La crudele prassi del sistema giudiziario egiziano denominata tadweer (“rotazione”) ha colpito ancora. Funziona così: nel corso o alla fine del periodo di detenzione preventiva, un giudice dispone che un prigioniero in attesa di giudizio venga posto in libertà condizionata o rilasciato senza condizioni. Ore o giorni dopo, terminate le procedure burocratiche per la scarcerazione, torna dentro per una nuova incriminazione.
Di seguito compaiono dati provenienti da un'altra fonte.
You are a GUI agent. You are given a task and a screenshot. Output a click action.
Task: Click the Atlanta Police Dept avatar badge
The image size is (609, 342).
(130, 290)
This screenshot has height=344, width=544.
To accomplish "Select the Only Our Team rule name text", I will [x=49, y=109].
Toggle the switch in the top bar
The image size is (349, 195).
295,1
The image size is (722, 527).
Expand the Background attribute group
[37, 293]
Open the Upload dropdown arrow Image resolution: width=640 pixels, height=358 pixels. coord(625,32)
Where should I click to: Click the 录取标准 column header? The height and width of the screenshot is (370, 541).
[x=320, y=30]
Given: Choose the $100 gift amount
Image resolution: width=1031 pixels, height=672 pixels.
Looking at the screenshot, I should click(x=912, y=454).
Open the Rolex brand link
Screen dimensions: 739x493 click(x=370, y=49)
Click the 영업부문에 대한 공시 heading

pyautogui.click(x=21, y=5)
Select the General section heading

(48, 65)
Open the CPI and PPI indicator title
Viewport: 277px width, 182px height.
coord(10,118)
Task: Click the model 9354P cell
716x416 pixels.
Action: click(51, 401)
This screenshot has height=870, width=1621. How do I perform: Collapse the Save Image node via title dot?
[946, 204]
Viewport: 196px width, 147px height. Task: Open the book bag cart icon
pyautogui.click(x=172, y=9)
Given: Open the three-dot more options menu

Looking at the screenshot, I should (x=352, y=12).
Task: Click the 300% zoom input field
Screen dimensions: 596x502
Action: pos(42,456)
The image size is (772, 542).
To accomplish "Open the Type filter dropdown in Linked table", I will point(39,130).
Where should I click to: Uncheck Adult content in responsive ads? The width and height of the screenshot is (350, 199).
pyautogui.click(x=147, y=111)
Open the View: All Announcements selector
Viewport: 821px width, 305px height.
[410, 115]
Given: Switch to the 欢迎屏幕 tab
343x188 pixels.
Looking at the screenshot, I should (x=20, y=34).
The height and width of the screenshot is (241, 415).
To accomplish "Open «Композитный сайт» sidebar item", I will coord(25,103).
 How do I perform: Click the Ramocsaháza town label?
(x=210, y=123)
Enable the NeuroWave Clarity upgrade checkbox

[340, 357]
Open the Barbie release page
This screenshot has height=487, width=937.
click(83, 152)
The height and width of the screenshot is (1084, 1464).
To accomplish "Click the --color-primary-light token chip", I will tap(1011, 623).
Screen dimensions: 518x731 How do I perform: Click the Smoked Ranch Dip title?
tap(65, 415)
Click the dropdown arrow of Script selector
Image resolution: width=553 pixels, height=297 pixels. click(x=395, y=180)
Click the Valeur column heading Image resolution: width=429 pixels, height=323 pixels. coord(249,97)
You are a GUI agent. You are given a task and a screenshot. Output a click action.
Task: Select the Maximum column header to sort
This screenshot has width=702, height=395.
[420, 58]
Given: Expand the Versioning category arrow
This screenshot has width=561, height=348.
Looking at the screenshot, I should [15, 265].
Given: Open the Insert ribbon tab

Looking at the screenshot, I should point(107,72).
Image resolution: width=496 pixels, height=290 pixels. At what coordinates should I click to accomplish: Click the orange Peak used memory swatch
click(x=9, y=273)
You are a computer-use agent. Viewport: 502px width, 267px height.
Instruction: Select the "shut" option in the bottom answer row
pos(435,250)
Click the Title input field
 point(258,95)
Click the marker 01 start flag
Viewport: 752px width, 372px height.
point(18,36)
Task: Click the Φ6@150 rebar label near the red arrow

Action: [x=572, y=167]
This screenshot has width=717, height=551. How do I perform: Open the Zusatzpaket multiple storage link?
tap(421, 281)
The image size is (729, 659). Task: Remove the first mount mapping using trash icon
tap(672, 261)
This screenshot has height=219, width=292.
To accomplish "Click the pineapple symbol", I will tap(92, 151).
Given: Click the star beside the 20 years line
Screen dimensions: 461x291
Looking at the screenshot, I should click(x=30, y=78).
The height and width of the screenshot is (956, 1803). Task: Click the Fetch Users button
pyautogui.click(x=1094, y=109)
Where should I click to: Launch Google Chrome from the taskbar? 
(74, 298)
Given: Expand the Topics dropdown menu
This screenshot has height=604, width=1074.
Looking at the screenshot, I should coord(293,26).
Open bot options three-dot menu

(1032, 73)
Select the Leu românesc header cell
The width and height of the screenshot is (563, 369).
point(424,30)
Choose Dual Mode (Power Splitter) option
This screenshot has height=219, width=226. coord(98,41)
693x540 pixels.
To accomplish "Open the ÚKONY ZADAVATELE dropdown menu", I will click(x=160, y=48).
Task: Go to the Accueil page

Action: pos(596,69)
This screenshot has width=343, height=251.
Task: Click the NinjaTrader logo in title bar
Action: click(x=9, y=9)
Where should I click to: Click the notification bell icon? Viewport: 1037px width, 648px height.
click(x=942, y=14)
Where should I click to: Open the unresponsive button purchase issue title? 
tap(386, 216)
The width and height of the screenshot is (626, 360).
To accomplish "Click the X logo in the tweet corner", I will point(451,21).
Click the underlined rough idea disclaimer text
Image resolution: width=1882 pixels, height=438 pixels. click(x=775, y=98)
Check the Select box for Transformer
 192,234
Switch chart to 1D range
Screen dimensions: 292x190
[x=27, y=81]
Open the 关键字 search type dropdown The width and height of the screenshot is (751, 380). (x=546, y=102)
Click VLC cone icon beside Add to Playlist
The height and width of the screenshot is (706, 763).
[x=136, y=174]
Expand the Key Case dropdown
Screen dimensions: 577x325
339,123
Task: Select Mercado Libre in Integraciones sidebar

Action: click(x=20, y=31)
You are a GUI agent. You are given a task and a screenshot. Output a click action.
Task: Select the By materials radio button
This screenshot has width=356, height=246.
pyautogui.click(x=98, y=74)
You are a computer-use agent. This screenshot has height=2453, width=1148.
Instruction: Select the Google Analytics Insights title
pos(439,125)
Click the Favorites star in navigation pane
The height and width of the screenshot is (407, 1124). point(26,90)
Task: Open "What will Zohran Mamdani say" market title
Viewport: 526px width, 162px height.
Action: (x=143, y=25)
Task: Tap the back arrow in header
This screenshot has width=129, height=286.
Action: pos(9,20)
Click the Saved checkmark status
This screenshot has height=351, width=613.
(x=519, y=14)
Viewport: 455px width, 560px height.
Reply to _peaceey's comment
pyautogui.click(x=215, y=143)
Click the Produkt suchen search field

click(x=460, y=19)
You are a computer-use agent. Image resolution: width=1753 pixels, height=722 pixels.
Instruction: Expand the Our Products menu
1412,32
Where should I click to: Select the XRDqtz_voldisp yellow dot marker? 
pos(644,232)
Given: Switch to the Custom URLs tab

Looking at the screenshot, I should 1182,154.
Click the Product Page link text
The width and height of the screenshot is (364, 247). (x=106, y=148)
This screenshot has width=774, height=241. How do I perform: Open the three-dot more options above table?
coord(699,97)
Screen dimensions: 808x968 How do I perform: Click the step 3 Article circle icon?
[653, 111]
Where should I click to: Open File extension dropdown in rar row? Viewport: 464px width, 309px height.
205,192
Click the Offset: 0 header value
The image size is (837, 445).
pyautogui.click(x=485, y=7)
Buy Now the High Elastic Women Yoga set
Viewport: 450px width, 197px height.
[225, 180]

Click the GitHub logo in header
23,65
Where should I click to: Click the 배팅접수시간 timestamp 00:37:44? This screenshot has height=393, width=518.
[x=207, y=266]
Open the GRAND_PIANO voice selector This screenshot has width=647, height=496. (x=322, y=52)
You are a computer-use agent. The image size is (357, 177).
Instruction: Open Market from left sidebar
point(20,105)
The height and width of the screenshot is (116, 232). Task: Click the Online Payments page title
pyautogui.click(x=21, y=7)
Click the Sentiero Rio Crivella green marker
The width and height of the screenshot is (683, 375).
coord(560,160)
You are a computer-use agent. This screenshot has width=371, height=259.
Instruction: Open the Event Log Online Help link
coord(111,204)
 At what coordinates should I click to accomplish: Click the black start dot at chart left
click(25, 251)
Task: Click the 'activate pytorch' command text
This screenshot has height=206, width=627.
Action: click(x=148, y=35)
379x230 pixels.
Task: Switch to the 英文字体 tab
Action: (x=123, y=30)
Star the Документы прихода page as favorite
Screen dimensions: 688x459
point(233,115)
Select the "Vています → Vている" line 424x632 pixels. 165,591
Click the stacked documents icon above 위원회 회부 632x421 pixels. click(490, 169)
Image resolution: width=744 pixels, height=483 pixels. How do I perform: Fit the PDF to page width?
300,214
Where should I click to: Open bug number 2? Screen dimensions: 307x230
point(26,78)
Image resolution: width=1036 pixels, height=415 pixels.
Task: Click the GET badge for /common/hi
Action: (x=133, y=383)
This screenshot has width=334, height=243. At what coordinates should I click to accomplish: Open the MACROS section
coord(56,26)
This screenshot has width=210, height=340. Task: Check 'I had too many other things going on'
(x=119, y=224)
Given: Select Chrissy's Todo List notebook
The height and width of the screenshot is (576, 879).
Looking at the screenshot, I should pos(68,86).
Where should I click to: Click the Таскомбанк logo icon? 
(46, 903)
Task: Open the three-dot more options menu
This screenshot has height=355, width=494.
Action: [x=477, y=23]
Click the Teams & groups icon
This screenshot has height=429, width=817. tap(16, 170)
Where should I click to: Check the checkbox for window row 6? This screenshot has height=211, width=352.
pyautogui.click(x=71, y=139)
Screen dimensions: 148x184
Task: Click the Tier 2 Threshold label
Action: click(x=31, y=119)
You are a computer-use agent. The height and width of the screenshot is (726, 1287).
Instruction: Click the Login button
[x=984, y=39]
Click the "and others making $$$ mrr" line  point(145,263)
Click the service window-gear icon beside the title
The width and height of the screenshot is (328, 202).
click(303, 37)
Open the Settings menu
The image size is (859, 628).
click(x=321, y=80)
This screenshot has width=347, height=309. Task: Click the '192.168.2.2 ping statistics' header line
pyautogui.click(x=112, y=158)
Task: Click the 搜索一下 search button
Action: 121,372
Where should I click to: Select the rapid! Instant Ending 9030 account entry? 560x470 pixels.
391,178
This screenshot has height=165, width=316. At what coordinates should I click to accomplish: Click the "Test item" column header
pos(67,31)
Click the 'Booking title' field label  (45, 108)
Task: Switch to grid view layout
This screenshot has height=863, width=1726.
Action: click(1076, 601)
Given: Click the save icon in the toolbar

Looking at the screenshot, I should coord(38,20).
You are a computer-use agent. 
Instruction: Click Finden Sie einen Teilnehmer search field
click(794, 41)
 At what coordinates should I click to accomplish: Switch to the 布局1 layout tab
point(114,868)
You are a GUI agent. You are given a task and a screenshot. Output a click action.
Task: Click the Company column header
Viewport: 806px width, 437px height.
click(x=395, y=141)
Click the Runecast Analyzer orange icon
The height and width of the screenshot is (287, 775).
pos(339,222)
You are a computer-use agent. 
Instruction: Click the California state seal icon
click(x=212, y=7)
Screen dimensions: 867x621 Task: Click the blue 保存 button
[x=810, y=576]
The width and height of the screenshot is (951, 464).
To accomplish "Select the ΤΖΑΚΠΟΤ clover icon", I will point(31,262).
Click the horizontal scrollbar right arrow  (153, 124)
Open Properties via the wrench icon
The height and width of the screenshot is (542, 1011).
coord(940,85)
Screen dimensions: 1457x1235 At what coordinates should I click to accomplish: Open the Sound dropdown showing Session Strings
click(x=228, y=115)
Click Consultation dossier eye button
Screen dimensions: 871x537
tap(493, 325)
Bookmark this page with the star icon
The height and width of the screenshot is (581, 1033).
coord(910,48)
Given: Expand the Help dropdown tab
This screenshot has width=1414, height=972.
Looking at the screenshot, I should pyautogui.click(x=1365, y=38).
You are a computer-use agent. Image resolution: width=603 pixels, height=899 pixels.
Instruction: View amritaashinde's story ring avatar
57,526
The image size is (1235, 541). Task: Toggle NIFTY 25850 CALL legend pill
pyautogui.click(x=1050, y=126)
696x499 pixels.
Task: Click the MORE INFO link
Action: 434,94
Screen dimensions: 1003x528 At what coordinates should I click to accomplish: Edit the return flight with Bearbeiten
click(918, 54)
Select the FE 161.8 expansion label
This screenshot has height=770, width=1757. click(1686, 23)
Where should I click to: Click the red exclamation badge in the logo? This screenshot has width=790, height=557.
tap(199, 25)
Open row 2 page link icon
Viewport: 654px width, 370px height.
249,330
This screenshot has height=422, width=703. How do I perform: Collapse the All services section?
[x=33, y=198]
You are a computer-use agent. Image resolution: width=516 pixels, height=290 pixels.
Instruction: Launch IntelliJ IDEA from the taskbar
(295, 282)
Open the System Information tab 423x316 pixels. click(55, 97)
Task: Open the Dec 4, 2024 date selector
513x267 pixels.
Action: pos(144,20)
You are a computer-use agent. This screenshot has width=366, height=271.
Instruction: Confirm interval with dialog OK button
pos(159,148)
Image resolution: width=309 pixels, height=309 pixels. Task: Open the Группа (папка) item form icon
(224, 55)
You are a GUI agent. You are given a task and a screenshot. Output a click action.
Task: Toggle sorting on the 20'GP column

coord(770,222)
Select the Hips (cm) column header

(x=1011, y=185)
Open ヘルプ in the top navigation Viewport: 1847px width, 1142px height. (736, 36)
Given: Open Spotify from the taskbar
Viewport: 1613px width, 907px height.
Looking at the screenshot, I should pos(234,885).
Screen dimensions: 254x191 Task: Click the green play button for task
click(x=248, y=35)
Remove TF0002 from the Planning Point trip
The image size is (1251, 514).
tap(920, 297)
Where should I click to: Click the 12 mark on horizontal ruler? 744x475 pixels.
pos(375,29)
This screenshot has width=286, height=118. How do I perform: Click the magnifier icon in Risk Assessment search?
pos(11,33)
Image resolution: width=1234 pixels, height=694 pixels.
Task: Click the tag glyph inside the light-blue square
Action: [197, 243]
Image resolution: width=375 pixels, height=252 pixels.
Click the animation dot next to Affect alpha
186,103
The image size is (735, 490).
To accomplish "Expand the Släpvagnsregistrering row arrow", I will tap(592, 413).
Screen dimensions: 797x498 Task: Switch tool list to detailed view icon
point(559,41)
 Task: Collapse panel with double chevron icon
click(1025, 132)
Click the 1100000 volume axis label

Tra le ultime vittime del tadweer ci sono il blogger Mohamed Ibrahim Mohamed Radwan, noto come Mohamed “Ossigeno”, l’attivista politico Sameh Saudi e il docente di Scienze politiche Hazem Hosny. Da oggi c’è anche Shimaa Samy, giornalista del portale Darb, vicino al Partito dell’alleanza popolare socialista. Il 17 gennaio era stata disposta la libertà condizionata ma non è mai uscita dalla prigione, dove si trova da 255 giorni, perché è stata pretestuosamente associata a una nuova inchiesta. Arrestata nella sua abitazione di Alessandria il 20 maggio 2020 e vittima di sparizione forzata per 10 giorni, Samy è accusata dei consueti “reati” contenuti nei mandati di cattura copia-e-incolla che colpiscono dissidenti, attivisti, difensori dei diritti umani, avvocati, blogger e giornalisti: propaganda per il terrorismo, diffusione e pubblicazione di notizie false, uso dei social media per diffondere notizie false.
L’unico suo “reato” è di aver scritto articoli su uno degli argomenti-tabù: i prigionieri politici.